Dewey and Oregon Cavemen

As photobombs go, it was a terrible one. In May 1948, Thomas Dewey went to Oregon to campaign in the state’s Republican primaries. A local organization asked his aides to let them onto the bus he was traveling on, and to escort the New York governor to their club. It would have been fine had the club not be Oregon Cavemen, a club created by group of business men who dressed up as cavemen to attract more tourism in the area.

Dewey smiled dementedly as the cavemen initiated him into their club. He went further and let another organization prick his arm so that he could sign his membership card in his own blood (things politicians will do for votes!). Dewey realized that a defeat in Oregon would end his chances at the nomination, and did everything he could. He sent his powerful political machine into the state and spent large sums of money on campaign ads in Oregon. He debated his main opponent Minnesota Governor Harold Stassen on national radio — the first-ever radio debate in electoral history.

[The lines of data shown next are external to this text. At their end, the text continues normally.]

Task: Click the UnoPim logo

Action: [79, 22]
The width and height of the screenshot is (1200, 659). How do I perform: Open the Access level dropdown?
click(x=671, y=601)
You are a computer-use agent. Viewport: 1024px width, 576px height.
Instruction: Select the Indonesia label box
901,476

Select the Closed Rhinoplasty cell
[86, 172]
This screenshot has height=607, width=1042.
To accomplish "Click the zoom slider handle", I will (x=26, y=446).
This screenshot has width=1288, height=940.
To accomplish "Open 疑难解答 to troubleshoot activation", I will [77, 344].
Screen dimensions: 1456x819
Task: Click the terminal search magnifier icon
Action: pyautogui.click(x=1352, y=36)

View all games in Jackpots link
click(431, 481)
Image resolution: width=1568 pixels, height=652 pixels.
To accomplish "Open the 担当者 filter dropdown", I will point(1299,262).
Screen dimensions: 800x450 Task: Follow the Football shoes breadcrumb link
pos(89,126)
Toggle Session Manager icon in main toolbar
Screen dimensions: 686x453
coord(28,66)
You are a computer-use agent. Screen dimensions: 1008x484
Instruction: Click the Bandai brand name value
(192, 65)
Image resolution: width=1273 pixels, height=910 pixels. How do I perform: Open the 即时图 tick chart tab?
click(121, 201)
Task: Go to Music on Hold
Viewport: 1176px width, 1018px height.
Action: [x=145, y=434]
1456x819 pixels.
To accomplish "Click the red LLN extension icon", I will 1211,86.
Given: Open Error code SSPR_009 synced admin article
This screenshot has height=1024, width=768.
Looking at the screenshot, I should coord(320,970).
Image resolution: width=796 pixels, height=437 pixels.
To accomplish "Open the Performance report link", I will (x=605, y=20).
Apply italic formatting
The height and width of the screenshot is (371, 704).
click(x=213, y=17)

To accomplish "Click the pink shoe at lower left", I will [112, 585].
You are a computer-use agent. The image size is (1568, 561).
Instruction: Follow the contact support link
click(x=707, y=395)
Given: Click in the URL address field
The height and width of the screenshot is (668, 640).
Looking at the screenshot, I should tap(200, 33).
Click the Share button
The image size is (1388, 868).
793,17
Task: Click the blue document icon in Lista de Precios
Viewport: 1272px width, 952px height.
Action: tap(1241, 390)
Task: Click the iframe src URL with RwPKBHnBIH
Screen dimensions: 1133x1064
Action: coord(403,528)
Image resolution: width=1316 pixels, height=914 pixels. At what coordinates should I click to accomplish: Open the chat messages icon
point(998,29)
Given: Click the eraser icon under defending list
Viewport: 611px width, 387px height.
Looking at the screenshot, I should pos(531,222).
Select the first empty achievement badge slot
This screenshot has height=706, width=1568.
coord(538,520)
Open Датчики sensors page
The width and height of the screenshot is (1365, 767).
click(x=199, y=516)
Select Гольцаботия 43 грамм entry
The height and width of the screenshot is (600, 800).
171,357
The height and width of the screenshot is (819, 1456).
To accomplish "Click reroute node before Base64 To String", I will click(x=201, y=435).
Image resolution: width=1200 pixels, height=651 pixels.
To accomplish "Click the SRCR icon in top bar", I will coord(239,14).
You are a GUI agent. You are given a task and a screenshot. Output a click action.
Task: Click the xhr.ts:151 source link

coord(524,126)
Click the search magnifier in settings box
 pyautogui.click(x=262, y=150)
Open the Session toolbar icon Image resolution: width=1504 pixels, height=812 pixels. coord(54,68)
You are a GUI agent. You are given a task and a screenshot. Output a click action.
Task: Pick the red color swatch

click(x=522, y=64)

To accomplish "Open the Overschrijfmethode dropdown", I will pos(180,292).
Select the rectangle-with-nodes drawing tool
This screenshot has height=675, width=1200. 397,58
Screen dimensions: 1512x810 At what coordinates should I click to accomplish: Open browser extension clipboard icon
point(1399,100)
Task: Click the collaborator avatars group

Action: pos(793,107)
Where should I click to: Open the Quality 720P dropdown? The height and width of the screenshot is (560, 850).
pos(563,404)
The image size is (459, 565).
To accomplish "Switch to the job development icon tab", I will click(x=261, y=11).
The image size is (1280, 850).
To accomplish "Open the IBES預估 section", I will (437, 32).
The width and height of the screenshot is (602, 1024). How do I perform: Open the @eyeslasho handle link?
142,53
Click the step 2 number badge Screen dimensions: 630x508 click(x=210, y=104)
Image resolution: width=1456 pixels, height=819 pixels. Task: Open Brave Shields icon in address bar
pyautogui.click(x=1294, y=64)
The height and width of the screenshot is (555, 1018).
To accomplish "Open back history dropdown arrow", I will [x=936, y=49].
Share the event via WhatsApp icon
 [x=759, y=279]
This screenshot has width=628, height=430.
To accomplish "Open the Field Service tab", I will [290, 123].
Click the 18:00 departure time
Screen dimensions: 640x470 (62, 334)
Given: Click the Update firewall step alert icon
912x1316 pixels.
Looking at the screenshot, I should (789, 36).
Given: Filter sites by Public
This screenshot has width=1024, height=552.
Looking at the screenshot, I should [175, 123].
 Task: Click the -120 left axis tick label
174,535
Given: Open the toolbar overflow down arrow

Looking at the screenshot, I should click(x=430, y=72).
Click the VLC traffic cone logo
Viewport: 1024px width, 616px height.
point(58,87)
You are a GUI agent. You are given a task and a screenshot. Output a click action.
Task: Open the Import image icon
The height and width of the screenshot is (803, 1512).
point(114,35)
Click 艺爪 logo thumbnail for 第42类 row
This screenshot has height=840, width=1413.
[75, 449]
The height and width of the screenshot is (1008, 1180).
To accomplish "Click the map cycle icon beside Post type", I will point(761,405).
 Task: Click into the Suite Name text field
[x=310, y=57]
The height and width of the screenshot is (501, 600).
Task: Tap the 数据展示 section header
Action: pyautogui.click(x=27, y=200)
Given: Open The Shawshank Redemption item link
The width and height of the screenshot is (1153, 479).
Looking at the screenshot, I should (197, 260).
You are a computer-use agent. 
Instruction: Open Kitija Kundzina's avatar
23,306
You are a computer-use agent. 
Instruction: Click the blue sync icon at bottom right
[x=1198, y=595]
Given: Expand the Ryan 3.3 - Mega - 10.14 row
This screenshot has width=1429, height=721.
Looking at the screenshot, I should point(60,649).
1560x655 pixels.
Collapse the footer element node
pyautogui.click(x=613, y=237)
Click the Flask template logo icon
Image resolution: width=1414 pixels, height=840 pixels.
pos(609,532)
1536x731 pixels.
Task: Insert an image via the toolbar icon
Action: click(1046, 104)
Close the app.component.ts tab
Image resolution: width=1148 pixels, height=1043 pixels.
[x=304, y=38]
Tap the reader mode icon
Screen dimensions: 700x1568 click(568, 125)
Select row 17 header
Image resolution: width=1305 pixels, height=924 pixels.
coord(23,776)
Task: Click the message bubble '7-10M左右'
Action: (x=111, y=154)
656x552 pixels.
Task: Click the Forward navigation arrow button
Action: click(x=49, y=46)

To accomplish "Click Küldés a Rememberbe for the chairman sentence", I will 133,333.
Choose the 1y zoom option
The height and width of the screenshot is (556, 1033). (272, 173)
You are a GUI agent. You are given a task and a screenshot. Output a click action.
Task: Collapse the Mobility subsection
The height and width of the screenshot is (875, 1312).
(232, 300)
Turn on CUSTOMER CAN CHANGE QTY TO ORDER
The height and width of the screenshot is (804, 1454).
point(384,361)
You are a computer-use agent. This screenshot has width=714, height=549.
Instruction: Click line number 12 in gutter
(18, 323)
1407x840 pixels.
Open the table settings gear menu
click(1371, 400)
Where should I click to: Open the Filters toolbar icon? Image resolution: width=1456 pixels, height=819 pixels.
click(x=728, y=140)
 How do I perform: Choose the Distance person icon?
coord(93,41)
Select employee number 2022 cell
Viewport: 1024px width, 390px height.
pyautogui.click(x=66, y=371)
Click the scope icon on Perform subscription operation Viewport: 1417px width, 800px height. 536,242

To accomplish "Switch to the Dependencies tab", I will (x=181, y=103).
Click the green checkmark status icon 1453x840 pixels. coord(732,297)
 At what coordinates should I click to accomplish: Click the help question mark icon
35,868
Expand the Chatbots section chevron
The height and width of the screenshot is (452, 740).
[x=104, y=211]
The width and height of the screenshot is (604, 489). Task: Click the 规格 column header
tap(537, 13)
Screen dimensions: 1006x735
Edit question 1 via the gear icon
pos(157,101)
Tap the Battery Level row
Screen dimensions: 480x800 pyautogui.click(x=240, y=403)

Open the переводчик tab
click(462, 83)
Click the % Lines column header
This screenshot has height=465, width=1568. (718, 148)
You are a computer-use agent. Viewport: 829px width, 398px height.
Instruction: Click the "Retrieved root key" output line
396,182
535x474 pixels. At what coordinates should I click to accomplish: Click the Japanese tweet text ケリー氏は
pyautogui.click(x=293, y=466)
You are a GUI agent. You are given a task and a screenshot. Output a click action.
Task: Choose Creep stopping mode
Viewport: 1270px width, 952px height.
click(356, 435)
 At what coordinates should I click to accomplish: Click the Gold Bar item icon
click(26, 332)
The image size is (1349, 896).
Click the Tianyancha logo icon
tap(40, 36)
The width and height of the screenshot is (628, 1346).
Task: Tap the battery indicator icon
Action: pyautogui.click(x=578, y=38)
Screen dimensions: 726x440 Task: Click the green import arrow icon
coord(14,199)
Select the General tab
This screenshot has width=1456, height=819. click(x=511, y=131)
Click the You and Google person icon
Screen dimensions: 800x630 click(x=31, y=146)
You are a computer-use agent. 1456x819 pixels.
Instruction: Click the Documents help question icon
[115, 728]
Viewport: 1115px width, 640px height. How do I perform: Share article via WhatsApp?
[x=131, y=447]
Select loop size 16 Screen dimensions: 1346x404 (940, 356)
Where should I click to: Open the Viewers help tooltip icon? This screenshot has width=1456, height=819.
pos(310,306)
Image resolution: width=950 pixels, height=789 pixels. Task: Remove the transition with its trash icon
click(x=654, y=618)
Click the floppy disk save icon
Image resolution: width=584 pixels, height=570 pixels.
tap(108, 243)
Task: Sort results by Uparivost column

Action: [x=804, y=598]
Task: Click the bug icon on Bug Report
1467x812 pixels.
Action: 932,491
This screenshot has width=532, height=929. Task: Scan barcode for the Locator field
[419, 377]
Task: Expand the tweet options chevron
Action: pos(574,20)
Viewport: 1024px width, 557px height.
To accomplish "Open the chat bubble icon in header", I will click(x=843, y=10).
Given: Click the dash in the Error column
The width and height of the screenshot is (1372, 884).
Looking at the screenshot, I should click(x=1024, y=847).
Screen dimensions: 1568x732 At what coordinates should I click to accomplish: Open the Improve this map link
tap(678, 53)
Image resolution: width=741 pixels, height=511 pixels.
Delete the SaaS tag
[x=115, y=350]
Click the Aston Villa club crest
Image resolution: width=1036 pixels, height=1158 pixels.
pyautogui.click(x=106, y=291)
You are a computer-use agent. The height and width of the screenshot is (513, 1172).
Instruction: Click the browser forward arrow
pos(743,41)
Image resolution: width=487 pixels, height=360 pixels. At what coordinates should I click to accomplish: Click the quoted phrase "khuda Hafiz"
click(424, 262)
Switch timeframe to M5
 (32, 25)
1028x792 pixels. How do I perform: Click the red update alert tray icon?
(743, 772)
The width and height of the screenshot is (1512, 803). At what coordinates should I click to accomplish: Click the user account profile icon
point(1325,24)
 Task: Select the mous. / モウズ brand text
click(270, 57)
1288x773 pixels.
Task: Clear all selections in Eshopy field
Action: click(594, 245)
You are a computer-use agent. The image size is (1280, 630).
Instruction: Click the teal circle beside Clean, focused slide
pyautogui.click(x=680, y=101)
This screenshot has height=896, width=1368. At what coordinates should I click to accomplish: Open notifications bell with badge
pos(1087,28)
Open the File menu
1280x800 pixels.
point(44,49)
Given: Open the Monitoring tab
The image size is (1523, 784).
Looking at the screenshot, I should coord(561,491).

The main issue of the debate was Communism. Dewey, who vehemently detested red-baiting famously stated that “you can’t shoot an idea with a gun” when Stassen mentioned outlawing the Communist Party of America. Dewey won the debate, state primary, and his party’s nomination, and nearly won the actual election. An ironic footnote of the above photo was that it was picked up on the wire in the Soviet Union. Pravda published the picture, and with characteristic economy for truth, noted that men dressed as cavemen were protesting against the Wall Street.